Each Facebook post is wrap by div[contains(@class,"userContentWrapper")]. I would like to loop posts one by one to find a desired data.

I don't known why $message = $post->findvalue('//div[@data-testid="post_message"]//p'); show all text in <p> of every posts.

use LWP::UserAgent;
$ua       = new LWP::UserAgent;
$request  = new HTTP::Request;
$request->url('https://www.facebook.com/pg/FIFA/posts/');
$request->method('GET');
$request->header('User-Agent' => 'Mozilla/5.0 Chrome/71.0.3578.98 Safari/537.36');
$response = $ua->request($request);


open(HTM, ">zzz.htm");
print HTM $response->content;
close(HTM);


use HTML::TreeBuilder::XPath;
$tree = HTML::TreeBuilder::XPath->new_from_content($response->content);


$posts = $tree->findnodes('//div[contains(@class,"userContentWrapper")]');


for my $post (@{$posts})
{
    $id =  $post->findnodes('//div[@data-testid="story-subtitle"]/@id');
    $id =  $id->[0]->getValue;
    print "id = $id\n\n";

    $object_id =  $post->findnodes('//div[@data-testid="story-subtitle"]//a/@href');
    $object_id =  'https://www.facebook.com' . $object_id->[0]->getValue;
    print "object_id = $object_id\n\n";

    $message = $post->findvalue('//div[@data-testid="post_message"]//p');
#   $message = $message->[0]->getValue;
    print "$message\n\n";

    $ajaxify =  $post->findnodes('//div[@class="mtm"]//a/@ajaxify');
    $ajaxify =  $ajaxify->[0]->getValue;
    print "ajaxify = $ajaxify\n\n";

    $ploi = $post->findnodes('//div[@class="mtm"]//a/@data-ploi');
    $ploi = $ploi->[0]->getValue;
    print "ploi = $ploi\n\n";

#   $plsi = $post->findnodes('//div[@class="mtm"]//a/@data-plsi');
#   $plsi = $plsi->[0]->getValue;
#   print "plsi = $plsi\n\n";

    $href =  $post->findnodes('//div[@class="mtm"]//a/@href');
    $href =  'https://www.facebook.com' . $href->[0]->getValue;
    print "href = $href\n\n";

    print "---------------------------------------------------------\n\n";
}
1

There are 1 answers

2
ikegami On

The post is unclear and it seems to contain multiple questions.

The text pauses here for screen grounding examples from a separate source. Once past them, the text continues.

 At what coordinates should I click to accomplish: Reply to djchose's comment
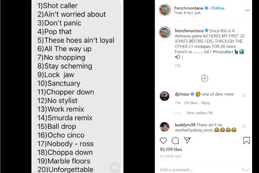pyautogui.click(x=205, y=103)
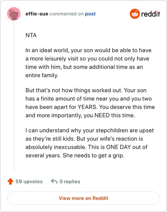Click the reply arrow icon
This screenshot has height=212, width=167.
pos(54,182)
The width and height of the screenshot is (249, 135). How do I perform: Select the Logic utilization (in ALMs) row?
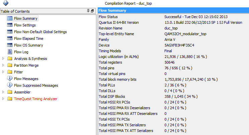[x=173, y=57]
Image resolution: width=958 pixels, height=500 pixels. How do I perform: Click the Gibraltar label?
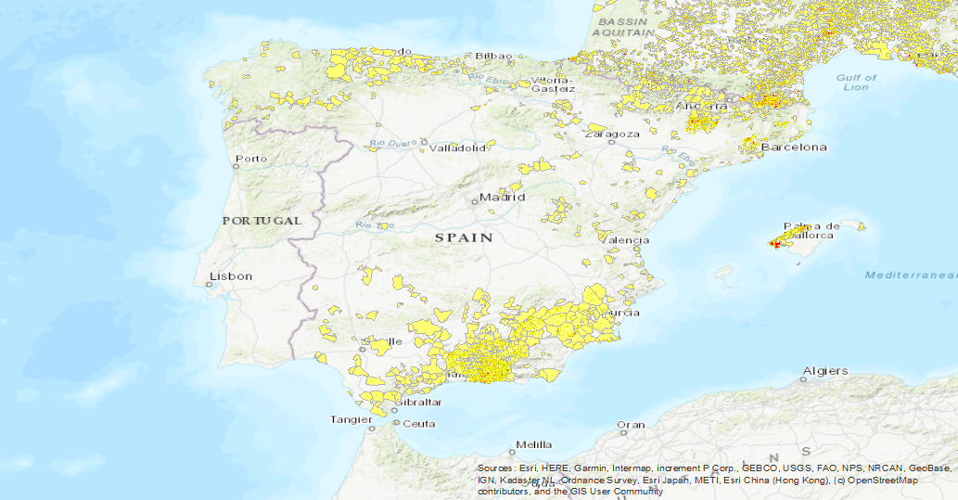pos(419,403)
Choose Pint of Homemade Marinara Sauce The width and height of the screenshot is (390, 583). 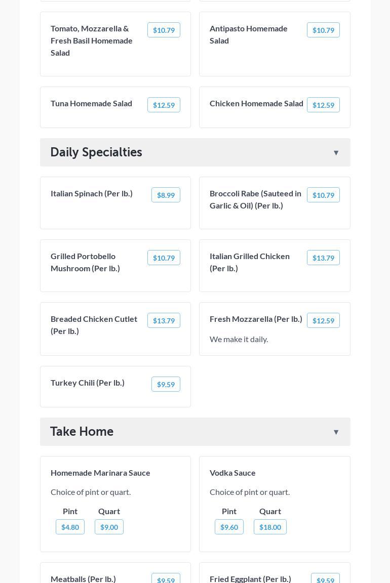[70, 527]
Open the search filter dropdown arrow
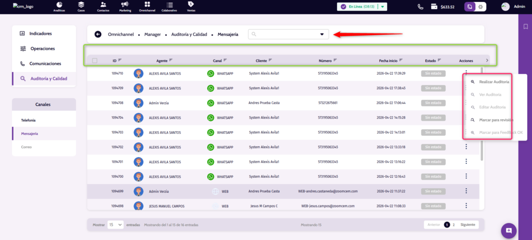This screenshot has width=532, height=240. tap(322, 35)
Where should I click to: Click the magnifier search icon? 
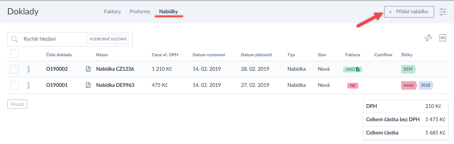click(x=14, y=39)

This needs to be fixed, but in the mean time, I'll address the following:

I would like to loop posts one by one to find a desired data.


From HTML::TreeBuilder::XPath,

findnodes ($path)

Returns a list of nodes found by $path. In scalar context returns an Tree::XPathEngine::NodeSet object.

From Tree::XPathEngine::NodeSet,

get_nodelist()

Returns a list of nodes. See Tree::XPathEngine::XMLParser for the format of the nodes.

So,

my @posts = $tree->findnodes('...');
for my $post (@posts) { ... }

or

my $posts = $tree->findnodes('...');
for my $post ($posts->get_nodelist()) { ... }

Any other questions should be posted as separate Questions.